L’operazione Venezuela (come abbiamo scritto su queste pagine) significa molto di più della liberazione del Paese da un narcotrafficante, come ha siglato Trump ieri nella conferenza stampa, spiegando le ragioni e gli obiettivi della Casa Bianca, affermando anche che Washington governerà ‘una transizione sicura’ del nuovo governo di Caracas.

Il raid di ieri, e l’arresto di Maduro, vede in sostanza reazioni piuttosto tiepide sul fronte internazionale ed anche le critiche (scontate e prevedibili ) da parte di Pechino e di Mosca sembrano aver più forma che sostanza. L”Ue, da parte sua, definisce la propria posizione con una generica dichiarazione di vicinanza al popolo venezuelano.
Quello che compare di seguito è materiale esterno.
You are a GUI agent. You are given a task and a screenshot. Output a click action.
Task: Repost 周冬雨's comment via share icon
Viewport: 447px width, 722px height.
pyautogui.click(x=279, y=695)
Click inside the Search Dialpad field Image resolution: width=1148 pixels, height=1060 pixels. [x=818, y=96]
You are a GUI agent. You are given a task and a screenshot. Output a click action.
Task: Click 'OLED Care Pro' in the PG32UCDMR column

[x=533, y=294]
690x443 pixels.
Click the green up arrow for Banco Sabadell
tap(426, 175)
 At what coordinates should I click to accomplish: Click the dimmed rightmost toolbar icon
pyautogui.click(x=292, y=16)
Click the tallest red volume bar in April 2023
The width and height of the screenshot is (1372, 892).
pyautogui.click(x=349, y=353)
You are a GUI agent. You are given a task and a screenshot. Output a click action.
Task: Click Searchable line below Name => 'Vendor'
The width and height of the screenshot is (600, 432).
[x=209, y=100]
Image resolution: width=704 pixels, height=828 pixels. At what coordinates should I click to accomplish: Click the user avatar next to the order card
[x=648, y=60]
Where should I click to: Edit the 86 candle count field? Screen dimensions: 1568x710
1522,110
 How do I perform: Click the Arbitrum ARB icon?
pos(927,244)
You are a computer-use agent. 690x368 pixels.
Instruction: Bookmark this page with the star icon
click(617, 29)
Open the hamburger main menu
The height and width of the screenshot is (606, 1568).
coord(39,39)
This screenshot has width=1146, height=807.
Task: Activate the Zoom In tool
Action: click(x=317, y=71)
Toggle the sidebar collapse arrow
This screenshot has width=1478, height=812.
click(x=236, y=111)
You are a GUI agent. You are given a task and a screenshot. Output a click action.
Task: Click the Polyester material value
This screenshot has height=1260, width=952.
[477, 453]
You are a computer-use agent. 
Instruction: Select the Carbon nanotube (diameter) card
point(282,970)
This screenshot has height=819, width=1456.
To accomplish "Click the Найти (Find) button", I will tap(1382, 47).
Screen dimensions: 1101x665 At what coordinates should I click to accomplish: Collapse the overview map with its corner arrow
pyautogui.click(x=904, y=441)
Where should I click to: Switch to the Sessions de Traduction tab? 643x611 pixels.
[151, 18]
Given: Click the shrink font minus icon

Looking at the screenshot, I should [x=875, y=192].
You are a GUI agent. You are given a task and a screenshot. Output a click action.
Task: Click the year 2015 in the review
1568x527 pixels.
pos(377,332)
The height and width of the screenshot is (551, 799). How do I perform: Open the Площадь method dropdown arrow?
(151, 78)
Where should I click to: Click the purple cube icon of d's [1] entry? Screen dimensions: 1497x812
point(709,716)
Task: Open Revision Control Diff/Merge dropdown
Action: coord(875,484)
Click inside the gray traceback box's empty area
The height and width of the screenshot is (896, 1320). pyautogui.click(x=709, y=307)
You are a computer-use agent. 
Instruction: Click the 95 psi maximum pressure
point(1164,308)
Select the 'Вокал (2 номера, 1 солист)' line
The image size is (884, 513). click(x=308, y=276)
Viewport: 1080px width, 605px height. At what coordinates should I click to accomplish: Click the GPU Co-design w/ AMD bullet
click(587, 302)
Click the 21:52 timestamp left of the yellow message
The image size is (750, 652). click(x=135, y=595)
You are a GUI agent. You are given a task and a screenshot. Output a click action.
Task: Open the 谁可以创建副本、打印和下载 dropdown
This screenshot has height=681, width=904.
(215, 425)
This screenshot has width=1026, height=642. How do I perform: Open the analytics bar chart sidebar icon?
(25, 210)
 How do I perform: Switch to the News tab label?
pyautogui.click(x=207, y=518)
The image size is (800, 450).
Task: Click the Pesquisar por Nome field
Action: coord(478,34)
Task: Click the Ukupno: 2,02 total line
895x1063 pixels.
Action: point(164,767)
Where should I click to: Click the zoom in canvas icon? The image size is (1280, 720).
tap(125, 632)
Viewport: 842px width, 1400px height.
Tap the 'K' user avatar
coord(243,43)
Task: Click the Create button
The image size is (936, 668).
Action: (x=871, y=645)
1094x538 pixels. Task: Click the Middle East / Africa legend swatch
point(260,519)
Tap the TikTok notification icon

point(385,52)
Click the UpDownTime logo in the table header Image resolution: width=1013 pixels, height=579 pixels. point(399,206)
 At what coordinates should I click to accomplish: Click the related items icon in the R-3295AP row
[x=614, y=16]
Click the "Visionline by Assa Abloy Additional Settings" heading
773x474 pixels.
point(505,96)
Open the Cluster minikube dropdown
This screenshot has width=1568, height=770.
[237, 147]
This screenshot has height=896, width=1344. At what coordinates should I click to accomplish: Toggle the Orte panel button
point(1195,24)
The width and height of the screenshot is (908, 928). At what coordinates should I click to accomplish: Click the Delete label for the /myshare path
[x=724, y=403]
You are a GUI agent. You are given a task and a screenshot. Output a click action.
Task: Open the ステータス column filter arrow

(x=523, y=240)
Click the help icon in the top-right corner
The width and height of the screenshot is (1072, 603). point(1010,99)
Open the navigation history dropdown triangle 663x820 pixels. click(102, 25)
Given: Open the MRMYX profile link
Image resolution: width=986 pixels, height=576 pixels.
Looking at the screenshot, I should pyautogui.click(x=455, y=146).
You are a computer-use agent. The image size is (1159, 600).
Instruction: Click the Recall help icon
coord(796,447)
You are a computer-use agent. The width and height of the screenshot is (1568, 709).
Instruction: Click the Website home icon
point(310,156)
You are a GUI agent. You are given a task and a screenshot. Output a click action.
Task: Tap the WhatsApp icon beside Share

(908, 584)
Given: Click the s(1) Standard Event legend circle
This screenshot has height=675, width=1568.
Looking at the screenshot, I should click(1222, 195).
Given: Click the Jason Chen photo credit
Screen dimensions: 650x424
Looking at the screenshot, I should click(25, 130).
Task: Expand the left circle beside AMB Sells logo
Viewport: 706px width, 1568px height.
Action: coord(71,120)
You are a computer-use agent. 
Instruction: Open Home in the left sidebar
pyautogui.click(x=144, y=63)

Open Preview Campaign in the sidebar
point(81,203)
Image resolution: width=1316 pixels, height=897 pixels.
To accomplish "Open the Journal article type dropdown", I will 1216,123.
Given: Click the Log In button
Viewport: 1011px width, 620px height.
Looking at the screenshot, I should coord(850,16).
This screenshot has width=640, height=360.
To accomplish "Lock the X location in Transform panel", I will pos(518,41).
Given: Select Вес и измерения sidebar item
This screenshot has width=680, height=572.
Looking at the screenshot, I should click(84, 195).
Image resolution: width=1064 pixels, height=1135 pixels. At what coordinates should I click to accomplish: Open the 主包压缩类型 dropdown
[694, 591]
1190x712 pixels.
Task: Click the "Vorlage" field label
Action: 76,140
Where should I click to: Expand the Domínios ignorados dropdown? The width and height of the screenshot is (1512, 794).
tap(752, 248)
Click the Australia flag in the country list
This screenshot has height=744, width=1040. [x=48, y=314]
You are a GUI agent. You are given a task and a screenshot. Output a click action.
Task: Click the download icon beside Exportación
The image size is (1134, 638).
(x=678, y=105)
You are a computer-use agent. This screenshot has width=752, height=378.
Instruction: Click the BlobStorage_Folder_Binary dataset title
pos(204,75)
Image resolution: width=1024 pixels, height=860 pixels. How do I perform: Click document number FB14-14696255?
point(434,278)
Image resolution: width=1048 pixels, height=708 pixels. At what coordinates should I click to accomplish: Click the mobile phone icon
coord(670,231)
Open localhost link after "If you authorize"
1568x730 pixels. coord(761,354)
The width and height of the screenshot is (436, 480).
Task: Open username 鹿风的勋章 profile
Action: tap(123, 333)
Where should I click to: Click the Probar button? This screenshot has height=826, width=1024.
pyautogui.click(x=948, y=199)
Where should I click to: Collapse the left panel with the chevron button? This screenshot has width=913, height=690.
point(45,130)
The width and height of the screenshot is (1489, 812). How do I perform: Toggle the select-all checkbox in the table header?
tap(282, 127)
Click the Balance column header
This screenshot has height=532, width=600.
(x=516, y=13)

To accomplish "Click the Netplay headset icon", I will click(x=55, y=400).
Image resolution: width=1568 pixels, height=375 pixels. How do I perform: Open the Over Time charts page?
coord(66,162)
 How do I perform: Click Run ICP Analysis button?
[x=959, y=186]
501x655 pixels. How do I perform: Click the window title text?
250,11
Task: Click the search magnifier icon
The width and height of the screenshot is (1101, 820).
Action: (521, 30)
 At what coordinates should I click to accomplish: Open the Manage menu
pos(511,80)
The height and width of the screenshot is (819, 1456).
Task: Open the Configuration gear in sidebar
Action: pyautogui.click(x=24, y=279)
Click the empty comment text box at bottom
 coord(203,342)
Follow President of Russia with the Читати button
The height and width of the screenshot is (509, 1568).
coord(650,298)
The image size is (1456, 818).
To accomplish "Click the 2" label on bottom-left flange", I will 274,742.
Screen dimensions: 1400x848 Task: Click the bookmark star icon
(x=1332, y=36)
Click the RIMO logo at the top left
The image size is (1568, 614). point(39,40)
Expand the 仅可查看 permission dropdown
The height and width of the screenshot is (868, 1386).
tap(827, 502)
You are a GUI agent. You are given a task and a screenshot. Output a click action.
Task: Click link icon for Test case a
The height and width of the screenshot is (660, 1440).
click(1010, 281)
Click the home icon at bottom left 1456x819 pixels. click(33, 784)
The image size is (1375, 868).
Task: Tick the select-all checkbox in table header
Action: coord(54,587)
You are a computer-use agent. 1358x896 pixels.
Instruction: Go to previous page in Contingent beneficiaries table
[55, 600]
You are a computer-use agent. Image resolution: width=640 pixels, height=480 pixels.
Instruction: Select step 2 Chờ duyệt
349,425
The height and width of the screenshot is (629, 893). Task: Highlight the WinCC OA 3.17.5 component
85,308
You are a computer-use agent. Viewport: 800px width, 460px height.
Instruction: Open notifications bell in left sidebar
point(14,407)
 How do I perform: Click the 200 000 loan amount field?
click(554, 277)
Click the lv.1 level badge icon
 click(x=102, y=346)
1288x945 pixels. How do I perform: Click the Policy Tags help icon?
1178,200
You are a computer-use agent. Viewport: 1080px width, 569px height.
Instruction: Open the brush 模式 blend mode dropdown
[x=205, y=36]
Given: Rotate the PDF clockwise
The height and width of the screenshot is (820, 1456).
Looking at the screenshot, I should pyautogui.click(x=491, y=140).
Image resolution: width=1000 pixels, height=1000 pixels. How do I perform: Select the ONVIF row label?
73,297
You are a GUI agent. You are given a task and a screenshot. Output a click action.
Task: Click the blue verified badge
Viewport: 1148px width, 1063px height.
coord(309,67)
Ursula Von der Leyen ha affermato, a poche ore dal raid americano, ‘siamo al fianco del popolo venezuelano e sosteniamo una transizione pacifica e democratica’. Mai come in questo momento le variabili geometriche della geopolitica assumono una forma parallela.

Se diventa legittimo invadere un Paese per ripristinarne l’equilibrio e per garantire ‘dei confini sicuri’, parole usate dallo stesso presidente Trump, significa non solo aver rinforzato e riaffermato la Dottrina Monroe (sulla sfera di influenza di Washington in tutta l’area dell’America Latina), ma anche ‘sdoganare’ un principio scivoloso che potrebbe riproporsi per l’Ucraina e per Taiwan.

E se diventa sempre più vero che sta saltando il multilateralismo, l’operazione Venezuela può aprire a ‘soluzioni parallele’ che difficilmente potrebbero trovare interpretazioni differenti se applicate in altre aree, perché altri attori potrebbero autolegittimarsi in nome di quanto è appena accaduto a Caracas.

E su questa ‘possibilità parallela’, o meglio sulla sua applicabilità, si giocherà il dopo Maduro e diventa ancora più impellente la domanda di fondo su quanto potrà accadere sullo scacchiere internazionale nei prossimi mesi. C’è addirittura chi parla di ‘putinizzazione’ della politica estera americana, un termine sicuramente forte, ma il momento è quello della diplomazia delle armi, senza tante sfumature.